Your objective
With nothing left out, give the data back exactly.

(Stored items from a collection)
============

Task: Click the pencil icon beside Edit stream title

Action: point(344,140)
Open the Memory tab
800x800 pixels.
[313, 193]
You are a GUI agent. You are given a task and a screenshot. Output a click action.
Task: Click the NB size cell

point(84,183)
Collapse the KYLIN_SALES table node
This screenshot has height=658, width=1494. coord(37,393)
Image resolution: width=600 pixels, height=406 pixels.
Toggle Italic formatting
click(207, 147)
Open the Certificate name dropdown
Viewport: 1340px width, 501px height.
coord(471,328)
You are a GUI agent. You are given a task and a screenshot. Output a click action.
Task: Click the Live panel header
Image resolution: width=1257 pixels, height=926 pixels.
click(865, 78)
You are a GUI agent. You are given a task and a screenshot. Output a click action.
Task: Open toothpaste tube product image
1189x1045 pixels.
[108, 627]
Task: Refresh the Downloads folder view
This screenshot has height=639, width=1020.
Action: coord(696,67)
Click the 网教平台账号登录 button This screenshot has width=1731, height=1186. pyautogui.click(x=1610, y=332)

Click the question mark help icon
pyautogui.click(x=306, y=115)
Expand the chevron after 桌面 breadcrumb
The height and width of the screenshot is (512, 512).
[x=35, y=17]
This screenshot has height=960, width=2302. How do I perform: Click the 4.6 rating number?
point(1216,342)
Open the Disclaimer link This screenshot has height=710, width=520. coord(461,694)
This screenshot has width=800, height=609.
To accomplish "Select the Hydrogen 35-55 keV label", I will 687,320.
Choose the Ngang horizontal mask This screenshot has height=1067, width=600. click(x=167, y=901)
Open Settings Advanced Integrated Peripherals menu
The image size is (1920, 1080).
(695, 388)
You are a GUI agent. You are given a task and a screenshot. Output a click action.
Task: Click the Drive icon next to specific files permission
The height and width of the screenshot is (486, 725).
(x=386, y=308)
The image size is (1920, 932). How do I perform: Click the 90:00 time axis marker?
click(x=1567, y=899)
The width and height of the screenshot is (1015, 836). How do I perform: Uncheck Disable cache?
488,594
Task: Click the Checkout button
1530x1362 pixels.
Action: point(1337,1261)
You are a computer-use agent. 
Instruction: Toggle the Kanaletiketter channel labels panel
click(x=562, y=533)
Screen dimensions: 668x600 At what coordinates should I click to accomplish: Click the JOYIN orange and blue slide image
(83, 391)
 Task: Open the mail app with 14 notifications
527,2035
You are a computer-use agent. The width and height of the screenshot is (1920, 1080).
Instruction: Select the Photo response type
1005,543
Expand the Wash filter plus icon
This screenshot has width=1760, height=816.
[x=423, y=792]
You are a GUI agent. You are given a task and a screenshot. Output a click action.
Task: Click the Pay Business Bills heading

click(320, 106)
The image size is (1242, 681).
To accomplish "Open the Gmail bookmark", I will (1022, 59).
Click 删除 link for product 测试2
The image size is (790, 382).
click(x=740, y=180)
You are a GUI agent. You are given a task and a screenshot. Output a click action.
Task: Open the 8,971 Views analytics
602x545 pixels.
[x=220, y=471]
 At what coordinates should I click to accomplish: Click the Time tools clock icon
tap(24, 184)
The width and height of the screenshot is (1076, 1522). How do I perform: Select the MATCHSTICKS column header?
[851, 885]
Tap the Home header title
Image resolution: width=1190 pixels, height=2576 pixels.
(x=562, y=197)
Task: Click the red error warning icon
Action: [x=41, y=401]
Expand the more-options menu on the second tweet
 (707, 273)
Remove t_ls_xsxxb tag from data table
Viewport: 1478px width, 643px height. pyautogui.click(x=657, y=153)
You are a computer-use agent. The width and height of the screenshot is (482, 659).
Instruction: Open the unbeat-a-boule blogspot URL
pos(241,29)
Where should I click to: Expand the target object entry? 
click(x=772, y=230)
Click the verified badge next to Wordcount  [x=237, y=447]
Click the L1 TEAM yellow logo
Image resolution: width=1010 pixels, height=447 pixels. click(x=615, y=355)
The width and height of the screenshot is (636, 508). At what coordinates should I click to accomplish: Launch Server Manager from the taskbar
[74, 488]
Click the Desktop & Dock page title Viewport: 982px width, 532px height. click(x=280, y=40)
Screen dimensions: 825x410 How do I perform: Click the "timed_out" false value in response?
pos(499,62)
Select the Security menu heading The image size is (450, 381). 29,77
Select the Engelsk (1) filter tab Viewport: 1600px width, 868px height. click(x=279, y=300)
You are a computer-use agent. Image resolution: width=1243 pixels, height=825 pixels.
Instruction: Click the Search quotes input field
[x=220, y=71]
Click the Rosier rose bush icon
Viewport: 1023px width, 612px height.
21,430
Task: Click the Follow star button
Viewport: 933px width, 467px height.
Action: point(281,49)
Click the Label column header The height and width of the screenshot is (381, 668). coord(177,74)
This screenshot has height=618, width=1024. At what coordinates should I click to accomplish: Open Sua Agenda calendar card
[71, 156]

============

Problem solution
Task: Click the pencil icon beside Edit stream title

Action: point(344,140)
Open the Memory tab
800x800 pixels.
[313, 193]
You are a GUI agent. You are given a task and a screenshot. Output a click action.
Task: Click the NB size cell

point(84,183)
Collapse the KYLIN_SALES table node
This screenshot has height=658, width=1494. coord(37,393)
Image resolution: width=600 pixels, height=406 pixels.
Toggle Italic formatting
click(207, 147)
Open the Certificate name dropdown
Viewport: 1340px width, 501px height.
coord(471,328)
You are a GUI agent. You are given a task and a screenshot. Output a click action.
Task: Click the Live panel header
Image resolution: width=1257 pixels, height=926 pixels.
click(865, 78)
You are a GUI agent. You are given a task and a screenshot. Output a click action.
Task: Open toothpaste tube product image
1189x1045 pixels.
[108, 627]
Task: Refresh the Downloads folder view
This screenshot has height=639, width=1020.
Action: coord(696,67)
Click the 网教平台账号登录 button This screenshot has width=1731, height=1186. pyautogui.click(x=1610, y=332)

Click the question mark help icon
pyautogui.click(x=306, y=115)
Expand the chevron after 桌面 breadcrumb
The height and width of the screenshot is (512, 512).
[x=35, y=17]
This screenshot has height=960, width=2302. How do I perform: Click the 4.6 rating number?
point(1216,342)
Open the Disclaimer link This screenshot has height=710, width=520. coord(461,694)
This screenshot has width=800, height=609.
To accomplish "Select the Hydrogen 35-55 keV label", I will 687,320.
Choose the Ngang horizontal mask This screenshot has height=1067, width=600. click(x=167, y=901)
Open Settings Advanced Integrated Peripherals menu
The image size is (1920, 1080).
(695, 388)
You are a GUI agent. You are given a task and a screenshot. Output a click action.
Task: Click the Drive icon next to specific files permission
The height and width of the screenshot is (486, 725).
(x=386, y=308)
The image size is (1920, 932). How do I perform: Click the 90:00 time axis marker?
click(x=1567, y=899)
The width and height of the screenshot is (1015, 836). How do I perform: Uncheck Disable cache?
488,594
Task: Click the Checkout button
1530x1362 pixels.
Action: point(1337,1261)
You are a computer-use agent. 
Instruction: Toggle the Kanaletiketter channel labels panel
click(x=562, y=533)
Screen dimensions: 668x600 At what coordinates should I click to accomplish: Click the JOYIN orange and blue slide image
(83, 391)
 Task: Open the mail app with 14 notifications
527,2035
You are a computer-use agent. The width and height of the screenshot is (1920, 1080).
Instruction: Select the Photo response type
1005,543
Expand the Wash filter plus icon
This screenshot has width=1760, height=816.
[x=423, y=792]
You are a GUI agent. You are given a task and a screenshot. Output a click action.
Task: Click the Pay Business Bills heading

click(320, 106)
The image size is (1242, 681).
To accomplish "Open the Gmail bookmark", I will (1022, 59).
Click 删除 link for product 测试2
The image size is (790, 382).
click(x=740, y=180)
You are a GUI agent. You are given a task and a screenshot. Output a click action.
Task: Open the 8,971 Views analytics
602x545 pixels.
[x=220, y=471]
 At what coordinates should I click to accomplish: Click the Time tools clock icon
tap(24, 184)
The width and height of the screenshot is (1076, 1522). How do I perform: Select the MATCHSTICKS column header?
[851, 885]
Tap the Home header title
Image resolution: width=1190 pixels, height=2576 pixels.
(x=562, y=197)
Task: Click the red error warning icon
Action: [x=41, y=401]
Expand the more-options menu on the second tweet
 (707, 273)
Remove t_ls_xsxxb tag from data table
Viewport: 1478px width, 643px height. pyautogui.click(x=657, y=153)
You are a computer-use agent. The width and height of the screenshot is (482, 659).
Instruction: Open the unbeat-a-boule blogspot URL
pos(241,29)
Where should I click to: Expand the target object entry? 
click(x=772, y=230)
Click the verified badge next to Wordcount  [x=237, y=447]
Click the L1 TEAM yellow logo
Image resolution: width=1010 pixels, height=447 pixels. click(x=615, y=355)
The width and height of the screenshot is (636, 508). At what coordinates should I click to accomplish: Launch Server Manager from the taskbar
[74, 488]
Click the Desktop & Dock page title Viewport: 982px width, 532px height. click(x=280, y=40)
Screen dimensions: 825x410 How do I perform: Click the "timed_out" false value in response?
pos(499,62)
Select the Security menu heading The image size is (450, 381). 29,77
Select the Engelsk (1) filter tab Viewport: 1600px width, 868px height. click(x=279, y=300)
You are a computer-use agent. Image resolution: width=1243 pixels, height=825 pixels.
Instruction: Click the Search quotes input field
[x=220, y=71]
Click the Rosier rose bush icon
Viewport: 1023px width, 612px height.
21,430
Task: Click the Follow star button
Viewport: 933px width, 467px height.
Action: point(281,49)
Click the Label column header The height and width of the screenshot is (381, 668). coord(177,74)
This screenshot has height=618, width=1024. At what coordinates should I click to accomplish: Open Sua Agenda calendar card
[71, 156]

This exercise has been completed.